Provided text |

Tic Tac Toe

environment gif

This environment is part of the classic environments. Please read that page first for general information.

Name Value
Actions Discrete
Agents 2
Parallel API false
Manual Control No
Action Shape (1)
Action Values [0, 8]
Observation Shape (3, 3, 2)
Observation Values [0,1]
Import from pettingzoo.classic import tictactoe_v0
Agents agents= ['player_1', 'player_2']

Agent Environment Cycle

environment aec diagram

Tic Tac Toe

Tic-tac-toe is a simple turn based strategy game where 2 players, X and O, take turns marking spaces on a 3 x 3 grid. The first player to place 3 of their marks in a horizontal, vertical, or diagonal line is the winner.

Observation Space

The observation is 2 planes of the 3x3 board. The first plane represents the placement of Xs, and the second plane shows the placement of Os. The possible values for each cell are 0 or 1; in the first plane, 1 indicates that an X has been placed in that cell, and 0 indicates that X is not in that cell. Similarly, in the second plane, 1 indicates that an O has been placed in that cell, while 0 indicates that an O has not been placed.

Action Space

Each action from 0 to 8 represents placing either an X or O in the corresponding cell. The cells are indexed as follows:

0 | 3 | 6
_________

1 | 4 | 7
_________

2 | 5 | 8

Rewards

Winner Loser
+1 -1

If the game ends in a draw, both players will receive a reward of 0.

The legal moves available for each agent, found in env.infos[agent]['legal_moves'], are updated after each step. Taking an illegal move ends the game with a reward of -1 for the illegally moving agent and a reward of 0 for all other agents.

What to do |
Decide whether each statement below agrees with the Tic Tac Toe page above. Answer yes or no for each, and quote the words from the page that decide it.
1. The observation consists of two planes of the 3x3 board.
2. The environment supports manual control.
3. When an agent takes an illegal move, every other agent receives a reward of +1.

Listed entries |
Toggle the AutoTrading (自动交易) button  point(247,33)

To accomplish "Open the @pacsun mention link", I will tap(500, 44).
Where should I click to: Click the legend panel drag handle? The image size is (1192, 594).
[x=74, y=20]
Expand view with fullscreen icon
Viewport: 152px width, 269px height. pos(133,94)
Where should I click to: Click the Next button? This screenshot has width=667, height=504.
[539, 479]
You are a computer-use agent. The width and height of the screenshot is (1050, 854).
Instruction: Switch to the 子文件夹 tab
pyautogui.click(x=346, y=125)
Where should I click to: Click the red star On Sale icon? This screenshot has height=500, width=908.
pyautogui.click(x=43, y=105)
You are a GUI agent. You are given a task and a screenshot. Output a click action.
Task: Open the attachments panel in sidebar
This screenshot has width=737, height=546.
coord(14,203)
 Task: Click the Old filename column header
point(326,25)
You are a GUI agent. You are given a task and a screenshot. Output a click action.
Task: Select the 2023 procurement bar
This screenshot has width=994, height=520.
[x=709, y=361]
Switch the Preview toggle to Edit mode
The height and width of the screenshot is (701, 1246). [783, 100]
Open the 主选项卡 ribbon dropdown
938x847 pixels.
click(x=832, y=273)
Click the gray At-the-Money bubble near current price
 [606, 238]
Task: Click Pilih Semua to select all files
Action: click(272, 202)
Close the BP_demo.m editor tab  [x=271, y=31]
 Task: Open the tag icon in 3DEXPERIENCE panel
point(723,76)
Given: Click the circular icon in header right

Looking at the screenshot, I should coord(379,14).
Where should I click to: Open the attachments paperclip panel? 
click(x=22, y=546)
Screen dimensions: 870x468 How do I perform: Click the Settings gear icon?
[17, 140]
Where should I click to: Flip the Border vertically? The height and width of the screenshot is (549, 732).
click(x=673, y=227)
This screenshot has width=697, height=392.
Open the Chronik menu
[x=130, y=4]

Task response |
1. Yes: "The observation is 2 planes of the 3x3 board."
2. No: "Manual Control No"
3. No: "a reward of 0 for all other agents."